- [Tasks]
- 1) Answer these questions from the Note 2 review, each on its own line:
(a) For how long did the writer use the Note 2?
(b) Which two phones now feel small to the writer when picked up?
(c) What did the TSA not make the writer do with the Note 2 at security?
- 2) List every smartphone model named in the Note 2 review.
- 3) Pick up the Note 2 review after its final sentence and write the next paragraph.

- [Selected excerpt]
Using the Note 2 for a week has forever warped my sense of smartphone size. There’s just something incredibly unnerving about picking up a Galaxy S 3 or One X and mentally thinking, ‘wow, this feels really small all of a sudden,’ but such is what the Note 2 has done to me. There’s that ever-present adage about it not always being entirely about size, but in the smartphone space lately it seems as though that conventional wisdom just doesn’t apply, as displays across every OEM’s lineup are getting larger and larger. My friends (whose wits are more keenly sharpened than mine) have been kidding me about the size of the Note 2 since I started using it, making jokes that would probably get me in trouble if recounted here, and Anand usually lets us all get away with quite a bit. I earlier said that the Note 2 is almost like a novelty check of a phone, and just like I’ve always wondered whether people really can cash those novelty checks, I wondered how useable the Note 2 would be as a daily driver. Turns out the answer is that it’s very usable. The TSA didn’t even make me put the Note 2 in a separate bin through the X-Ray when passing through security.

- [Supplied data]

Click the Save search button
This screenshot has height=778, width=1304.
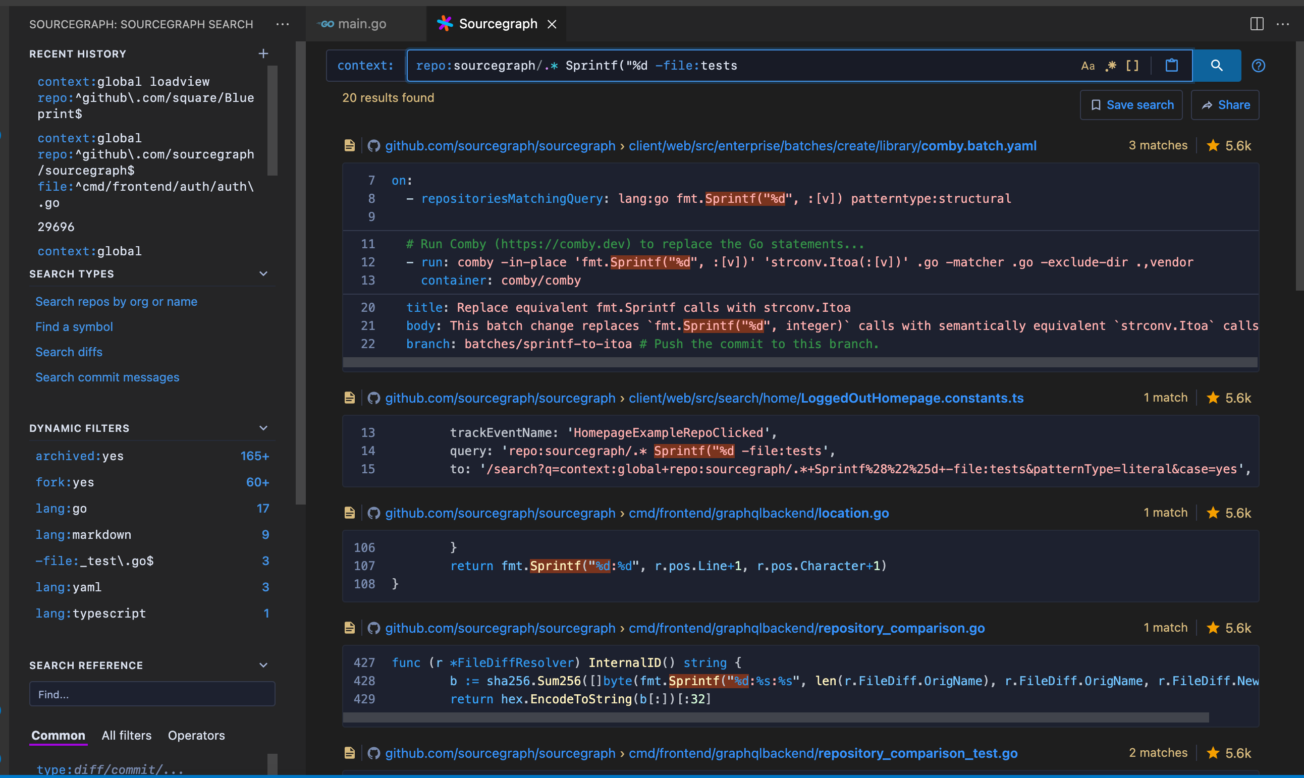pos(1131,105)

- [Answers to the tasks]
- 1)
(a) For a week.
(b) The Galaxy S 3 and the One X.
(c) Put the Note 2 in a separate bin through the X-Ray.

- 2) Note 2, Galaxy S 3, One X

- 3)
Galaxy Note 2 alongside its predecessor

All jesting aside, the Note 2 is, again, something of a realistic upper bound for device size. This is the extra large that needs to come after large, this is the super big gulp to the big gulp, the stretch limo to just limo. It seems as though wherever you look, large begets at least one more gradation above and beyond, and the Note 2 is that proverbial step in this space. Samsung innovated and took a risk with the original Galaxy Note, and the result was an overwhelming success and huge following. Nailing down the why and how is really something of a market study. One of the biggest factors young tech reviewers like myself forget is that visual acuity does diminish with age as the crystalline lens loses its ability to flex and accommodate, thus reducing how close one can focus. In that case, there’s a subconscious (or perhaps very conscious) desire for a phone with the largest display possible simply for the legibility when held at a comfortable distance. That’s my own personal speculation for the trend to larger and larger phones. The other is simply as a status symbol or fashion statement, and that needs no explanation.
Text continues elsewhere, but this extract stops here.